Using a script hello.hzl:

print("Hello World")

Running on the terminal is as easy as:

$ hazel hello.hzl
Hello World

Compiler

$ hazel compile hello.hzl -o hello
Starting the compiler engine...
Compiling Hazel code into build/hello.c
Compiling the C code into machine code...
Cleaning up the temporary files...

Finished compiling.

Binary is ready here: build/hello
$ build/hello
hello world

Run hazel --help to see more options.

Uninstall Hazel

You can uninstall the hazel binary and its C headers with:

make uninstall

Stability guarantee and future changes

Despite being at an early development stage, the Hazel language is relatively stable and has backwards compatibility guarantee, meaning that the code you write today is guaranteed to work a month, a year, or five years from now.

There still may be minor syntax changes before the 1.0 release, but they will be handled automatically.

The Hazel core APIs (the standard modules) will still have minor changes until they are stabilized in end-2021. Of course the APIs will grow after that, but without breaking existing code.

Our guarantee: Hazel is always going to be lightweight, portable and extremely fast.

Installing Hazel from source

Linux, macOS, Windows, *BSD, Solaris, WSL, Android, Raspbian

git clone https://github.com/hazel-lang/Hazel
cd Hazel
make

That's it! Now you have a Hazel executable at [path to Hazel repo]/Hazel. [path to Hazel repo] can be anywhere.

(On Windows make means running make.bat, so make sure you use cmd.exe)

Now you can try ./hazel run examples/hello_world.hzl (hazel.exe on Windows).

Hazel is constantly being updated.
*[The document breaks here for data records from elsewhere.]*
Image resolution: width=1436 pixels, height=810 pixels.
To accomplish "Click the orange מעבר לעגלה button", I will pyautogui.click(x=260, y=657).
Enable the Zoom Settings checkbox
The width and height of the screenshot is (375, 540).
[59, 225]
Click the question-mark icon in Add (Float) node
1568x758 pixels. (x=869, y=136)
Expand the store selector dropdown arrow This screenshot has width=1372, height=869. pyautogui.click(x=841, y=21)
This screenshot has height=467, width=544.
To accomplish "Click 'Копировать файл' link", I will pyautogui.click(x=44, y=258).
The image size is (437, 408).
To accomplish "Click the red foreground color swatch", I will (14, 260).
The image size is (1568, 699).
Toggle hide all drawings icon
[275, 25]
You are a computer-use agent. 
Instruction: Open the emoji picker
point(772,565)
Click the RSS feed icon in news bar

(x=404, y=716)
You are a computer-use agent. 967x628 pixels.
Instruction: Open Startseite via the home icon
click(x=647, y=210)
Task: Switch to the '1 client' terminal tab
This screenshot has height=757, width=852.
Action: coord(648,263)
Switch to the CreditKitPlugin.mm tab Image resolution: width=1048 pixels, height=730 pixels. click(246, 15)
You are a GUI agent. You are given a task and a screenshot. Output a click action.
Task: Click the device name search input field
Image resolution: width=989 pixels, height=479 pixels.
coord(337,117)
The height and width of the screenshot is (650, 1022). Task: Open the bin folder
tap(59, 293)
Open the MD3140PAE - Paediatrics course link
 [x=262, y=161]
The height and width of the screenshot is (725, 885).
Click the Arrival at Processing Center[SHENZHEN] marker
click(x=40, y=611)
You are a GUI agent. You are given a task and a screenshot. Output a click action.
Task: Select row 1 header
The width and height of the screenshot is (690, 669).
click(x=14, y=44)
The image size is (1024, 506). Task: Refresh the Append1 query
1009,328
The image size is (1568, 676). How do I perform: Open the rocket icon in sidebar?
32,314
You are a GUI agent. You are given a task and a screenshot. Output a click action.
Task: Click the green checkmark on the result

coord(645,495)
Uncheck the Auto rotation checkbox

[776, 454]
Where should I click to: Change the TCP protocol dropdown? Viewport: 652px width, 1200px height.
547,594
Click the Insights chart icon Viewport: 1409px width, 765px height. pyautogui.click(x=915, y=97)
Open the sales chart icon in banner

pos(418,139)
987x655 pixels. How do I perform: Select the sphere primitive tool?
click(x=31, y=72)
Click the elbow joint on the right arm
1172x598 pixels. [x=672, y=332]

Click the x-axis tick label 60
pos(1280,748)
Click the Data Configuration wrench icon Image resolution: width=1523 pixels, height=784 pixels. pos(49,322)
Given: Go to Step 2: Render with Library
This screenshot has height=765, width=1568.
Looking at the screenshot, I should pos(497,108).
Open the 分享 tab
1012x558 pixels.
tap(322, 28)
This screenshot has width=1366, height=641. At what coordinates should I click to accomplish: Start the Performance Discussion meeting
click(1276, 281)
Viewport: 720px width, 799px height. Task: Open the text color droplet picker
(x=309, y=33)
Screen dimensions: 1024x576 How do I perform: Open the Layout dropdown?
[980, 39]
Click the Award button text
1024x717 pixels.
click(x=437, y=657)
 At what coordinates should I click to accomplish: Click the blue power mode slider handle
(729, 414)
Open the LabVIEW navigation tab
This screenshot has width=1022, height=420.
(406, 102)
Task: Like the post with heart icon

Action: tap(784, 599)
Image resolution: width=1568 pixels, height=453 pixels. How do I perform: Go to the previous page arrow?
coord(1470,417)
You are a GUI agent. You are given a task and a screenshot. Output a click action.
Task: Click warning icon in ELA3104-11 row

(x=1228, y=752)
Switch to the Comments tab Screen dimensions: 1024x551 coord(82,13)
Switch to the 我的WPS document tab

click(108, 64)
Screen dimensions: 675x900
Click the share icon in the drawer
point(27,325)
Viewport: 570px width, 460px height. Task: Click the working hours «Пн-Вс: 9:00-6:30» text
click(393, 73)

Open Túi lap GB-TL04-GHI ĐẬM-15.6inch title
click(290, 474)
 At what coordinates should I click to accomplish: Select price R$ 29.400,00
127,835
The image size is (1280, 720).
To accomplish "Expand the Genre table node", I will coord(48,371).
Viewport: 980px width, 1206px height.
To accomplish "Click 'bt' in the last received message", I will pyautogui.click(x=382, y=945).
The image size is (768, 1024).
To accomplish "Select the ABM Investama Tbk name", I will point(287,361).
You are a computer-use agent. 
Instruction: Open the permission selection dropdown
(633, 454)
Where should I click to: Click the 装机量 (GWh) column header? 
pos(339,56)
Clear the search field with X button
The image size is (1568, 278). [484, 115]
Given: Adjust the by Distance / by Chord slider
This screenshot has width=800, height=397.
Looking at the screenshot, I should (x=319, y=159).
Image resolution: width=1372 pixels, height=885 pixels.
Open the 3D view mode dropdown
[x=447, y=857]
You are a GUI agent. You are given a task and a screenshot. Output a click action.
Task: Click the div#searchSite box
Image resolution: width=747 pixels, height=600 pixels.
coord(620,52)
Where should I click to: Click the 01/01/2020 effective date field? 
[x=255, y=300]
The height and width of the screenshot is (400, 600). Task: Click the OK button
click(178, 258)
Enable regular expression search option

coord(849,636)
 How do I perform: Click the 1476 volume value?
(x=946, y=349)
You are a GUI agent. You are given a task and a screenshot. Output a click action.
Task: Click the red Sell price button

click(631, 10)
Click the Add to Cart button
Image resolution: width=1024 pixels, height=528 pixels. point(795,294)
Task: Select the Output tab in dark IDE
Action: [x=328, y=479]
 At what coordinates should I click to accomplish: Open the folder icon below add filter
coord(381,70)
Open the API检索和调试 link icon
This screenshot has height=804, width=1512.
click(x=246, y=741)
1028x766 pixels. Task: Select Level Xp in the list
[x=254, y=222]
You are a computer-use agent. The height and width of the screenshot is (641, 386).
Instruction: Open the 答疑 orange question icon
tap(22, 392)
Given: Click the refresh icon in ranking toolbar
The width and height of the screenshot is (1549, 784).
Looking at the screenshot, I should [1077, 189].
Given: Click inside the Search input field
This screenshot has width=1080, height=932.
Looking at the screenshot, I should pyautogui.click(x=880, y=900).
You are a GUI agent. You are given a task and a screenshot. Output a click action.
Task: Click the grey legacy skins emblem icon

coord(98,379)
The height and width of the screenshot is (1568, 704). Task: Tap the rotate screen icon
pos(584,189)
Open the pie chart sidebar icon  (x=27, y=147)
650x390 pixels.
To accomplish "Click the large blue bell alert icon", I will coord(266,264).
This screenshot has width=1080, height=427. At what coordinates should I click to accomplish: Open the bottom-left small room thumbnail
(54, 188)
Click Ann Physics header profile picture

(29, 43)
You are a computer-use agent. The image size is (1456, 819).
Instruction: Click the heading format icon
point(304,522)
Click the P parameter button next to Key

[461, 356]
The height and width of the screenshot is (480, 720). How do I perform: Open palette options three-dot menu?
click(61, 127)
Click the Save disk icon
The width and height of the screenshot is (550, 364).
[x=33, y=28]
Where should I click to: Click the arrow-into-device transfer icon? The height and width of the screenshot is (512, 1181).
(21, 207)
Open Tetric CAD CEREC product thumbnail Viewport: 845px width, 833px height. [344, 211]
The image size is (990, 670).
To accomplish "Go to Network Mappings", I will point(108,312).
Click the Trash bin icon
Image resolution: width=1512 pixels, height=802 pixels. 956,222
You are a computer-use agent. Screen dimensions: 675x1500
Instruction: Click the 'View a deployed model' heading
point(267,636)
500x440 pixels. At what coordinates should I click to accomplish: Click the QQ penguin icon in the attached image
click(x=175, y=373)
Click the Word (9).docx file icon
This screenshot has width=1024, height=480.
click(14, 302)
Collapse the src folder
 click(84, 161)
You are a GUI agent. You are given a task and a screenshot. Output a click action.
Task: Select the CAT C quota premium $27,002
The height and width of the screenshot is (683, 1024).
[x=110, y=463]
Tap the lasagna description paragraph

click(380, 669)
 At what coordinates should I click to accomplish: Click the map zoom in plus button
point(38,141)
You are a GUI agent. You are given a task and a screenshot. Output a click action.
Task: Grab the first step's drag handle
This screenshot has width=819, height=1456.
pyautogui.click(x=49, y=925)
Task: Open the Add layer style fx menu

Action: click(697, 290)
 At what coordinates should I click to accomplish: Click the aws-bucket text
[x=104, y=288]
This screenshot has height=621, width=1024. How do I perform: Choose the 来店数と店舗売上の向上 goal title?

To update Hazel, simply run:

hazel up

C compiler

It's recommended to use Clang, GCC, or Visual Studio. If you are in development, you most likely already have one of those installed.

However, if none is found when running make on Linux or Windows, TCC is downloaded as the default C backend. It's very lightweight (several MB) so this shouldn't take too long.

Symlinking

NB: it is highly recommended, that you put Hazel on your PATH. That saves you the effort to type in the full path to your Hazel executable every time. Hazel provides a convenience hazel symlink command to do that more easily.

On Unix systems, it creates a /usr/local/bin/Hazel symlink to your executable. To do that, run:

sudo ./hazel symlink

On Windows, start a new shell with administrative privileges, for example by Windows Key, then type cmd.exe, right click on its menu entry, and choose Run as administrator. In the new administrative shell, cd to the path, where you have compiled hazel.exe, then type:

.\hazel.exe symlink

That will make Hazel available everywhere, by adding it to your PATH. You might need to restart your shell/editor after that, so that it can pick the new PATH variable.

NB: there is no need to run hazel symlink more than once - Hazel will continue to be available, even after hazel up, restarts and so on.

You only need to run it again, if you decide to move the Hazel repo folder somewhere else.

Testing and running the examples

Make sure Hazel can compile itself:

hazel self
$ hazel
    Hazel Language 0.0.1 (Apr 8 2021 02:39:23)
    GCC version: 9.3.0 on linux
    All engines are a go!

hazel> print('Hello world')
Hello world
cd examples
hazel hello_world.hzl && ./hello_world    # or simply
hazel  hello_world.hzl                 # this builds the program and runs it right away

Hazel sync

Hazel's sync module and channel implementation uses libatomic.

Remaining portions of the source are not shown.